Friday, November 30, 2012

Vanity Makes You Ugly


(photo credit Gareth Weeks)

Proverbs 11:22
Like a gold ring in a pig's snout is a beautiful woman without discretion.
Vanity makes you ugly. It contributes to your uglification. You know it’s true. And that’s why your vanity bothers you. You love it and you hate it. You don't want to give it up. Yet you are ashamed that you want to keep it and feed it.

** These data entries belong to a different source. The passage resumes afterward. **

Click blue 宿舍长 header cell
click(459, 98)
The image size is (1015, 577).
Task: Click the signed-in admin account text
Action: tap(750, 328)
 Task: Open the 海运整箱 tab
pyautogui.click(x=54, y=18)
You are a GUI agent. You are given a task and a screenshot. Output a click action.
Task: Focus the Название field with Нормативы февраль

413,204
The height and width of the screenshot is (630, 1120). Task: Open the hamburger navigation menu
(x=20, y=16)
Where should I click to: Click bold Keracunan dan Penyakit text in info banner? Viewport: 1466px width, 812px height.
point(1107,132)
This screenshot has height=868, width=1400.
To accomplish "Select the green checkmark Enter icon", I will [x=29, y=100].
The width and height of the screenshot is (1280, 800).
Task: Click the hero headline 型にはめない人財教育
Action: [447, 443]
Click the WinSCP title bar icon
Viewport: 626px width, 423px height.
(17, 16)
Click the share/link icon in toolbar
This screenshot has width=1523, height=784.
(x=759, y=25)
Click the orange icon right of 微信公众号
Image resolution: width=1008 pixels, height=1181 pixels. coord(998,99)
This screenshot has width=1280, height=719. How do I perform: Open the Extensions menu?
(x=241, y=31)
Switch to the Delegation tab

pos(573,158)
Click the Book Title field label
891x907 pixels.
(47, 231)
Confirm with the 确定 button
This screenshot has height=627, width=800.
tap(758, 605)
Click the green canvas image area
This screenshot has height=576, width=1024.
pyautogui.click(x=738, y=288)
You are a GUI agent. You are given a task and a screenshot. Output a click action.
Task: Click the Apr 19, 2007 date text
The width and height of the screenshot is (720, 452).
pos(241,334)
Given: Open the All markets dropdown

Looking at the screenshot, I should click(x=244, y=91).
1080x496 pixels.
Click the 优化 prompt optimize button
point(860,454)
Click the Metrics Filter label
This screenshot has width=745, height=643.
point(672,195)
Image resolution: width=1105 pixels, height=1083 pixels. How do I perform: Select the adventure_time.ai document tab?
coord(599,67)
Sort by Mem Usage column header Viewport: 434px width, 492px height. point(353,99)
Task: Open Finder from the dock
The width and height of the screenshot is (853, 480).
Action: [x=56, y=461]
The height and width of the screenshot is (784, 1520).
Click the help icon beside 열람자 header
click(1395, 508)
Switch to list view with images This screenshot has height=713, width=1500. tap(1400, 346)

You’ve seen vanity in other people.

Do you admire it? No.

Does it bother you? Yes.

What do you do? You criticize it. You mock it. You are sarcastic. You make fun. Why do you that (at least in your mind, if not out loud)? Why do you criticize and mock and make fun?

Well, because it's ugly.

True.

But...you also mock and make fun because you're trying to get the unflattering fluorescent lights of conviction off of your own vanity. You’re creating a diversion.

You keep looking in the mirror, and you don't like what you see. 
And you don't like that you keep needing to look in the mirror in hopes of liking what you see.
And you don't want others to look at your vanity (ever been in a public bathroom in front of the mirror and jumped when the door opened?).
You don't want them to see the ugliness of your vain quest for beauty. 
So you create a diversion. You try to get the attention off of your ugly vain heart. And what better target than all those vain beauty seekers out there?

This is slavery.

Jesus died to set us free. Jesus died to secure our souls with his love (not based on our performance or how we "look"). Jesus died to make us beautiful from the inside out.

The mirror is a merciless master. The truth of what we see hurts, and we try, oh we try, to cover it up. It's vain slavery. It's a chasing after the wind.

There's freedom in humbly facing the mirror of the Word (see James 1:21-25).

For the women (and men):
Proverbs 31:30
Charm is deceitful, and beauty is vain, but a woman who fears the LORD is to be praised.
For the men (and women):
1 Samuel 16:7
But the LORD said to Samuel, "Do not look on his appearance or on the height of his stature, because I have rejected him. For the LORD sees not as man sees: man looks on the outward appearance, but the LORD looks on the heart."
When we look in the mirror of the Word, the truth of what we see hurts. But it's a pain that heals. Honesty and repentance over our soul's ugliness draws down the grace of God that makes us truly beautiful.